January 27, 2025
NEW DELHI: Indian Prime Minister Narendra Modi and US President Donald Trump spoke over a phone on Monday, Modi said in a post on X, the first contact between the two leaders since Trump's inauguration last week.
"We are committed to a mutually beneficial and trusted partnership," Modi said in the post, adding that he also congratulated his "dear friend" on his historic second term in office.
"We will work together for the welfare of our people and towards global peace, prosperity, and security," Modi said.
The United States is India's largest trading partner and two-way trade between the two countries surpassed $118 billion in 2023/24, with India posting a trade surplus of $32 billion.
Trump began his second term last Monday with a flurry of executive actions aimed at overhauling US immigration, and the H1-B visas that allow companies to bring foreigners with specific qualifications to the US.
Following a meeting with US Secretary of State Marco Rubio in Washington last week, Indian Foreign Minister Subrahmanyam Jaishankar said last week New Delhi was prepared to take back its citizens residing illegally in the US.
"We want Indian talent and Indian skills to have the maximum opportunity at the global level.

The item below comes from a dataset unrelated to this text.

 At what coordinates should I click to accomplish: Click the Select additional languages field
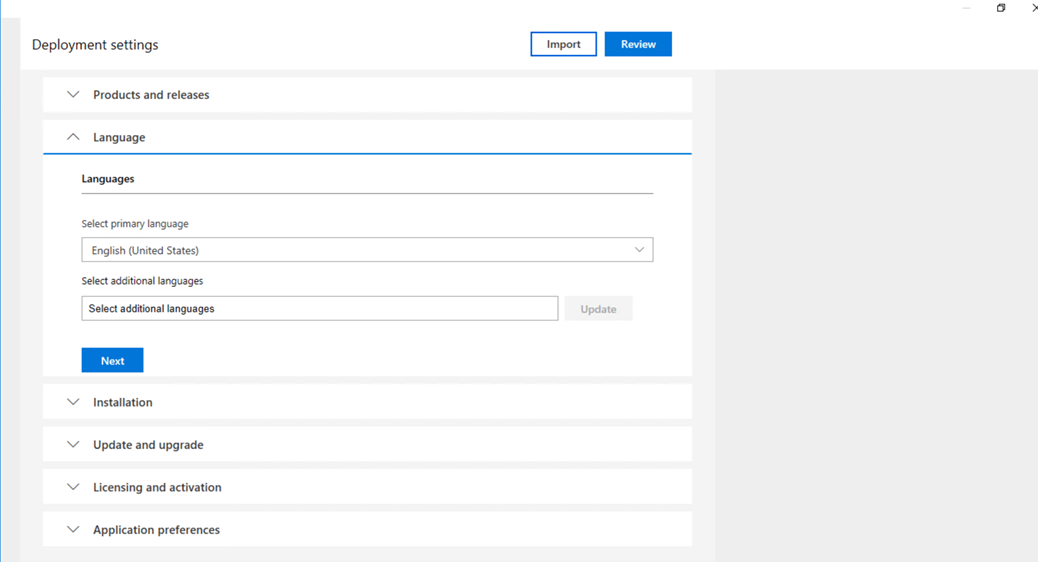[x=320, y=308]

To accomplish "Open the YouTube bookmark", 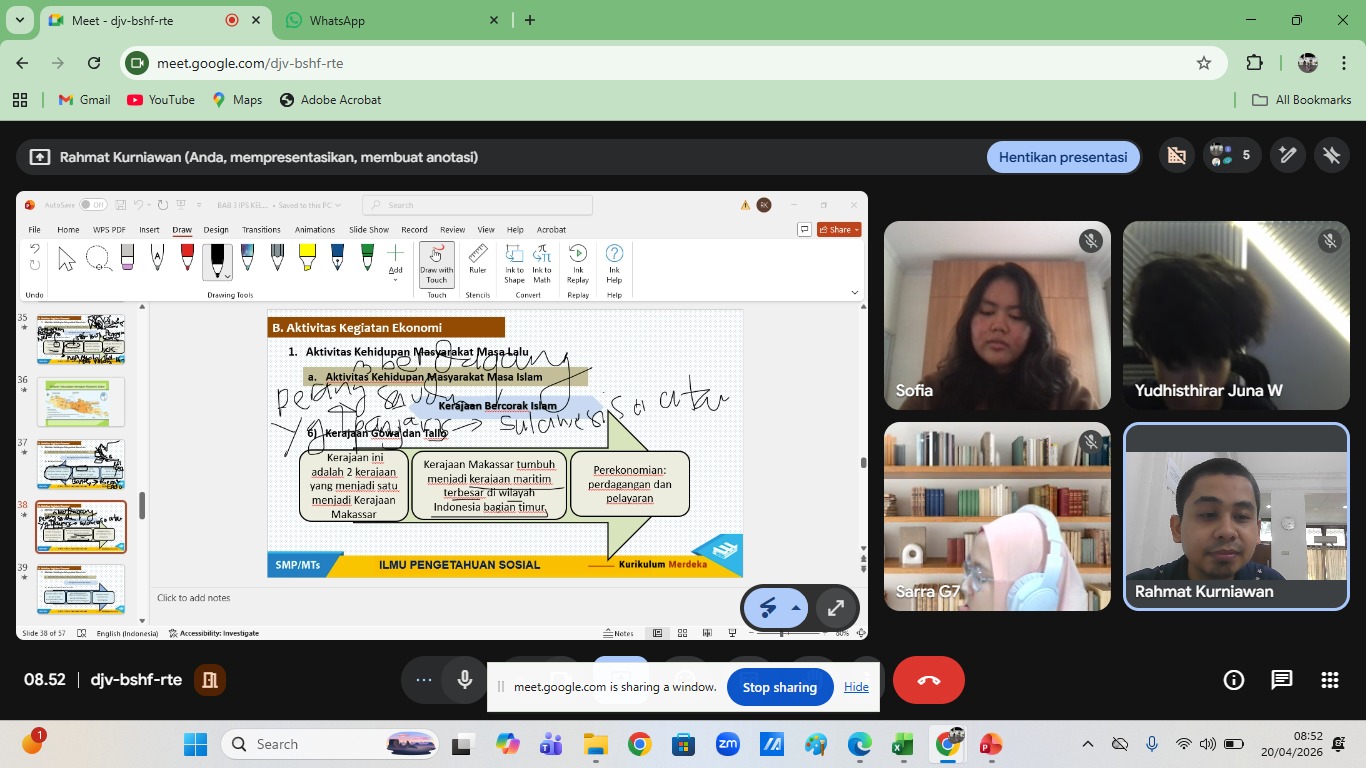I will 161,100.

At the same time, we are also very firmly opposed to illegal mobility and illegal migration," Jaishankar, who attended Trump's inauguration, was quoted as saying by NDTV on Wednesday.
"So, with every country, and the US is no exception, we have always taken the view that if any of our citizens are here illegally, and if we are sure that they are our citizens, we have always been open to their legitimate return to India," he added.
Rubio had "emphasised the Trump administration's desire to work with India to advance economic ties and address concerns related to irregular migration," State Department spokesperson Tammy Bruce said in a readout after Tuesday's meeting.
The most recent US census showed its Indian-origin population had grown by 50% to 4.8 million in the decade to 2020, while more than a third of the nearly 1.3 million Indian students studying abroad in 2022 were in the US.